The euPOLIS experts are identifying sound business models, replicable and scalable to various markets, and developing new resource activation techniques and ways to scale up Nature-Based Solutions (NBS). This will support a gradual transition to a leading market position for the euPOLIS project, moving it to the forefront of the NBS and the Blue Green regeneration.

A common and efficient strategy for exploiting the project findings focuses on their development and implementation, not only individually but also in collective ways, to ensure that these are taken up by the relevant stakeholders during and after the project’s lifetime. The Exploitation Strategy is a comprehensive description of the relevant activities that have taken place so far as well as those that are planned, to ensure the Exploitation and Business Plan-Development of the euPOLIS results beyond the end of the project, focusing on the preliminary strategies to be followed and the identification of key assets for exploitation. euPOLIS solutions will be demonstrated in four European cities: Belgrade, Lodz, Piraeus, and Gladsaxe. Four follower cities (Bogota, Palermo, Limassol, and Trebinje) have also been included to replicate and demonstrate the advantages of the euPOLIS innovations via mentoring and coaching.

The idea is to blow some fresh air into the local SMEs’ sails and invigorate them to turn the course more boldly towards a more nature-based way of business. Reality check: Since the signing of the Green Deal and the Green Agenda for the Western Balkans in 2020, less than four percent of state-owned and privately held companies have moved toward green businesses in this region.  Upscaling their products and services and unequivocally choosing the NBS path may interest investors in taking a more open and “playful” stand toward planting their money in “green”.

COSTLY EQUALS ATTRACTIVE

The Global Biodiversity Framework launched at COP15 Montreal, and the Taskforce on Nature-related Financial Disclosures (TNFD) both mean businesses will need to start reporting and reducing the damage they do to the ecosystems in which they operate. The EU’s Nature Restoration Law, passed in July this year, aims to push this further.

It means that restoration measures will be put in place by 2030 covering at least 20% of all land and sea areas in Europe. EU member states will have to implement legally binding measures to restore ecosystems. As part of this, companies will have to be more transparent about the harm they’re causing to nature, while at the same time concretely showcasing what they’re doing to help.  

“With the Act, everything is getting more and more expensive; that’s a great thing,” says Danijel Višević, managing partner at World Fund, a climate tech VC.

The cost of destroying the natural environment for businesses will rise, meaning they “need to switch to regenerative agriculture, to planting trees, to building business models where you don’t need to harm nature,” Višević explains. “Investments into these types of solutions become more and more attractive.”

On the other hand, not everyone is fully convinced that biodiversity and nature restoration have a long-term potential to preserve the interest of the VCs, and the credits seem to be the first catch to those.

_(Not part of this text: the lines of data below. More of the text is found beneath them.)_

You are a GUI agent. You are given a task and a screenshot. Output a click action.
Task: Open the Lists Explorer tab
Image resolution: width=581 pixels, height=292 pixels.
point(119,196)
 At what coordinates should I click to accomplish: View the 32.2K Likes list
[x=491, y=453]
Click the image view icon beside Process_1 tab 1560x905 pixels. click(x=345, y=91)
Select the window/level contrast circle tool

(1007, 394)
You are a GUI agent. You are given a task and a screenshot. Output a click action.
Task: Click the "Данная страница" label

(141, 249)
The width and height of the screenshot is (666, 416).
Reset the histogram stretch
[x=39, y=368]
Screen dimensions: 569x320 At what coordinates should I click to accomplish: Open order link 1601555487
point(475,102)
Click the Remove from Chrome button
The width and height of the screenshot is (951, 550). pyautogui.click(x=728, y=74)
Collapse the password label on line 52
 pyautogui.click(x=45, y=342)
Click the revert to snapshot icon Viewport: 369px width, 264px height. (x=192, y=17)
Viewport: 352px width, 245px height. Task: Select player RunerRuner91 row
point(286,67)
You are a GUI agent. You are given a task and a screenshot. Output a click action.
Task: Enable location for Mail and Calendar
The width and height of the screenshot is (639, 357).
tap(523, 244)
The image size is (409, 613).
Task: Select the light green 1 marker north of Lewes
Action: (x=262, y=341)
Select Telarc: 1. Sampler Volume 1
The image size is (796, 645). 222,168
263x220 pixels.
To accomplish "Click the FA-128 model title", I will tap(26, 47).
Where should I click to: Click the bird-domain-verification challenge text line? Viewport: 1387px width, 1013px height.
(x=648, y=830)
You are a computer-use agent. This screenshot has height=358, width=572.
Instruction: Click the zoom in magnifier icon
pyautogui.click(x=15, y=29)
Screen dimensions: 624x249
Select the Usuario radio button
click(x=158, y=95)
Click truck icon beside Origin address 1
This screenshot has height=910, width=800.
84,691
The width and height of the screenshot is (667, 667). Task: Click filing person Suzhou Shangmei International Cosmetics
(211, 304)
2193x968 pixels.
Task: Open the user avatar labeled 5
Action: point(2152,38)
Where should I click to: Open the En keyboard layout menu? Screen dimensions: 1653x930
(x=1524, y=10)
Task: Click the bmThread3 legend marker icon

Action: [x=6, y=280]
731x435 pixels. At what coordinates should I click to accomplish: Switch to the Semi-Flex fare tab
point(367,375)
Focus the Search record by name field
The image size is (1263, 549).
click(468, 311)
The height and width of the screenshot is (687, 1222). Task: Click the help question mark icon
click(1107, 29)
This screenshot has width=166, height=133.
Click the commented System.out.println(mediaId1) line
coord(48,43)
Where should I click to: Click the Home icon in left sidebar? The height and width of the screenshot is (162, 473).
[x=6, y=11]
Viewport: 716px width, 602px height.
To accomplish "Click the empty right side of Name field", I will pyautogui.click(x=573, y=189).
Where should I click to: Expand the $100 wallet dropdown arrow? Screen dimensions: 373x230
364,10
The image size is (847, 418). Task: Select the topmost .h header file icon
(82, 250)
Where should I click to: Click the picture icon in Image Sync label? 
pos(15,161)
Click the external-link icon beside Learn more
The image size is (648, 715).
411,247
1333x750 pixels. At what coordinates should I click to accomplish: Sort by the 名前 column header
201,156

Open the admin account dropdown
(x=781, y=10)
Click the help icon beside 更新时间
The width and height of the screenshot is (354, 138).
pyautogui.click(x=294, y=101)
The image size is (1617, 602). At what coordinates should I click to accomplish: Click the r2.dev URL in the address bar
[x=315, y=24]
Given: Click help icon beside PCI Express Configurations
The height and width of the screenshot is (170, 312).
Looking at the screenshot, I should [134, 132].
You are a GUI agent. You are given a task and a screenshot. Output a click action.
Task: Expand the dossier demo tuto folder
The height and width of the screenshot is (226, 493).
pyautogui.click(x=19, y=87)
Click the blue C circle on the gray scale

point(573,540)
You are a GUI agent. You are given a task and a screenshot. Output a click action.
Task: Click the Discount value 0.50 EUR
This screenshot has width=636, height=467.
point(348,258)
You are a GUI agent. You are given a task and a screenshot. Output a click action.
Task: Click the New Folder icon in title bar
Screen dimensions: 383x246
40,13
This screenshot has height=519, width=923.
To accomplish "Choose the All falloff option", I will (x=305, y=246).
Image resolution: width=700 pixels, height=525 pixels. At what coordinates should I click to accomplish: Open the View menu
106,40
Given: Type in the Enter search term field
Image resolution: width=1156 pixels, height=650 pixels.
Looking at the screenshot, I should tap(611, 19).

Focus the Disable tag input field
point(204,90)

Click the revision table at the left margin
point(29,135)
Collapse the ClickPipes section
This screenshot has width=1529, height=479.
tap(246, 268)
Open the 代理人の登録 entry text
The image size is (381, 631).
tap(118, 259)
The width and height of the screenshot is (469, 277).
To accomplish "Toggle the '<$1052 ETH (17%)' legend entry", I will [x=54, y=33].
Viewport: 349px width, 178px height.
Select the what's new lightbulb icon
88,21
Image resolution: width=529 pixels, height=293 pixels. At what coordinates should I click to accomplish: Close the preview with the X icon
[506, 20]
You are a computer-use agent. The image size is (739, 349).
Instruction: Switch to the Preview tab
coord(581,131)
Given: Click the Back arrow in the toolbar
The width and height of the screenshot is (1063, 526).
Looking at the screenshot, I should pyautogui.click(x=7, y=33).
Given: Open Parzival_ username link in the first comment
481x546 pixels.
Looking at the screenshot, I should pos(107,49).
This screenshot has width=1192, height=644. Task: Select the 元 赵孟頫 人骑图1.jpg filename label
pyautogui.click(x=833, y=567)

-My personal take is that it’s probably going to be very difficult for VC to, in the long term, go directly into backing nature-based projects, says Agate Freimane, partner at Norrsken VC for the Sifted.

Because there are lots of startups working on biodiversity credits with few accountability measures in place, it can be difficult to know which ones are worth backing. That means there’s a lot of price volatility when it comes to cost per credit. “There’s a lot of quality issues,” Freimane says.  

While nature-based investments are still sometimes met with resistance and challenges that need to be surpassed, research initiatives and projects like euPOLIS can greatly aid in bridging the gap between profitability and corporate sustainability on one side, and a happy, healthy and future powered by nature.